Abstract
Aim: The outcome of pelvic fractures are dependent on the anatomic reduction and stabilization of these fractures. Treatment of these fractures evolved recently and percutaneous treatment became the choice of treatment in most cases. The aim of this study is to evaluate the outcome of percutaneous treatment of unstable pelvic fractures.
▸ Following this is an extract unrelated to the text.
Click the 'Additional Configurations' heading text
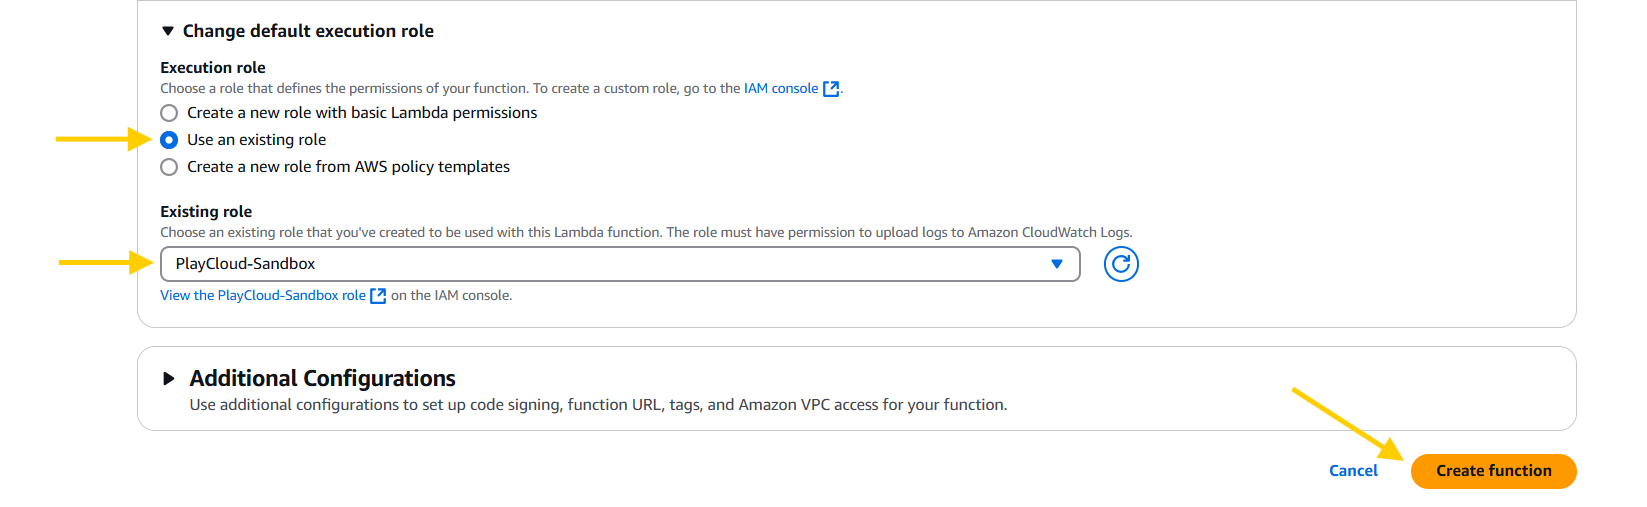Image resolution: width=1647 pixels, height=507 pixels. pyautogui.click(x=322, y=378)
Material and Methods: Twenty patients (11 female, 9 male) who had unstable pelvic fractures treated percutaneously between August 2004 and August 2006 formed the basis of study. Hospital charts, pre and postoperative PA, inlet and outlet pelvis X-rays, computed tomographies evaluated. Fractures are classified according to Young and Burgess and Injury severity scores(ISS) were calculated. SF-36 health related outcome scores, Majeed scores, Iowa Pelvic scores and Pelvic outcome scores (that also evaluates postoperative X-rays for residual anterior and posterior displacement) were calculated for the assesment of outcome.
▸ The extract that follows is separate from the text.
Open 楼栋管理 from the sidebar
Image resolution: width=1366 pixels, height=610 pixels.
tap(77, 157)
Results: The mean age of the patients were 32(11–66) The minimum follow-up was 2 years with a mean of 33,3(24–48). Mean ISS was 31(16–50). Five patients have APC type 3, 3 patients have APC type 2, 3 patients have LC type 2, 4 patients have LC type 3, 4 patients have VS ve 2 patients have CM type injuries. Iliosacral screws are applied to all patients and for 11 patients additional anterior colon screw was applied. One anterior colon screw was removed because of an intraarticular placement and another removed for superficial infection. One iliosacral screw was revised for treatment of pseudoarthrosis. At the last follow-up meanSF-36 pain score was 82 +/−14,9 (normal for urban population: 81.0 ± 20.2) and mean functional SF-36 score was 80.5 +/− 11,8 (normal for urban population: 83.8 ± 20.0). Mean functional pelvic score was 93.3+/−8,7(19 excellent and one good clinical grade) and Iowa pelvic score was 86,2+/−2,8. Mean pelvic outcome score was 33,2+/−3,7 (maximum score is 40)
Conclusion: Percutaneous treatment of unstable pelvic fractures is the treatment of choice as if it avoids extensile approach, bleeding,wound problems and long lasting surgeries. Excellent outcomes can be achieved but since it is a technically challenging procedure good equipment and surgical experience is needed.